What happen if your email password is compromised?

The typical situation where an email password is compromised is from a successful phishing attempt – password was leaked to a fake Microsoft or Google site after clicking on a suspicious email and authenticating with credentials.

phishing password expiry

First picture shows a typical phishing email. Subsequent picture shows phisher's destination site when hovering mouse over the link.

The perpetrator will then authenticated and maintain a persistent session on web mail, stealthily monitor your email communications and then get information on the correspondence that you have.

This is particularly damaging if the email account is a business account. It does not matter if you are a trade creditor or trade debtor. Once these details are available to them, they can construct another email engineered to trick either you (posing as your supplier) or to your supplier (posing as you) and request a pending payment to be paid to another bank account due to some banking issues.

A misspelled domain (1 as l or vice versa) or a similar sounding domain will be registered and a fake email account created. It will be so similar to such an extend that other than the domain name, the sender’s name (even case sensitively similar), signature, message content and sentence construct will be exactly the same.

The victim will then be instructed to pay to the scammer’s bank account and may realize only when supplier start asking them for payment.

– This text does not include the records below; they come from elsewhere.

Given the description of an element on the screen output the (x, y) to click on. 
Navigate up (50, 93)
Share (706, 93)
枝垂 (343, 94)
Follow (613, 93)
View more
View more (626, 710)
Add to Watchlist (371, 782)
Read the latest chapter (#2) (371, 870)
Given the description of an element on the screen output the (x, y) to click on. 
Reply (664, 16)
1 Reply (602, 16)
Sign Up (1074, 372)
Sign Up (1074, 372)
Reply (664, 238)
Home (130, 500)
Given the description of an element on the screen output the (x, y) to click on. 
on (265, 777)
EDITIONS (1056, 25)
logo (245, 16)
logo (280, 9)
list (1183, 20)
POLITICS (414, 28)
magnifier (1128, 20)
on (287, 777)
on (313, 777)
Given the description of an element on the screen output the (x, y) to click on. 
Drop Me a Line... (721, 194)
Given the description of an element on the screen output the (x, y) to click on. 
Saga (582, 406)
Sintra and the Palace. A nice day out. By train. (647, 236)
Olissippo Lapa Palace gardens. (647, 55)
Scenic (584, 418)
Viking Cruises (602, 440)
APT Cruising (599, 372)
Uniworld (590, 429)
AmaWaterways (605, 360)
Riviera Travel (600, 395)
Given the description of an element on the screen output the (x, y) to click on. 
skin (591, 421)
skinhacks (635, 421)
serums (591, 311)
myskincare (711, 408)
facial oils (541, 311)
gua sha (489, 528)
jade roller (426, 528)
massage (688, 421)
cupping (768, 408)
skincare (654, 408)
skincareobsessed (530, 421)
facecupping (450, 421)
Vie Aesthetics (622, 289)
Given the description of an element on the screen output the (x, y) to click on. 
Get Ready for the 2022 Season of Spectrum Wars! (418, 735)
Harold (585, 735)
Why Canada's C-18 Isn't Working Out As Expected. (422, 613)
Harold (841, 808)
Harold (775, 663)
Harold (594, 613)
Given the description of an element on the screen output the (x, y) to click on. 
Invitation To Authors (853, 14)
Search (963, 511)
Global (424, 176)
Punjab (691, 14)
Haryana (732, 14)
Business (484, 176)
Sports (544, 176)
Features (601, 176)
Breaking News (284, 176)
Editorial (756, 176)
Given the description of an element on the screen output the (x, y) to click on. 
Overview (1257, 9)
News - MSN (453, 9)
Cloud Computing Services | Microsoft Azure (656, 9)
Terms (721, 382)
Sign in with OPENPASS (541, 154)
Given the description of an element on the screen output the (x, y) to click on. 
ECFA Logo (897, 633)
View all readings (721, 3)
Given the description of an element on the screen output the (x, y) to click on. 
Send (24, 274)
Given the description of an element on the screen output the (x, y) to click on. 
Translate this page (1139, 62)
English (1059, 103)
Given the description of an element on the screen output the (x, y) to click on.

Some steps that IT administrators can take are:

  1. Enforce Multi-factor authentication for email access using mobile OTP or authenticator apps.
  2. Train users to identify phishing email through phishing simulator (Microsoft or third party) and conduct constant training for new and existing users.
  3. Enforce modern authentication, password strength, complexity and set a password expiry period.
  4. Force sign-out all sessions for each password change to prevent session using cached credential.
  5. For users not accessing email externally, disable Outlook Web Access (webmail), insecure protocol, POP3 and IMAP access.
  6. Monitor Azure AD sign-in logs for suspicious failed or successful sign-ins outside of your geographic location as it may indicate successful phish attempts. If necessary, force password reset and sign-out all sessions.
  7. Tag external emails with warning message and educate users on why an email is tagged as external when it seems to be from someone within the organization and to be cautious of attachments/links within such emails. Explain to users that emails tagged as external are sent from external parties even though it may appears to be from someone within the organization. All such emails especially the later should be handled with caution.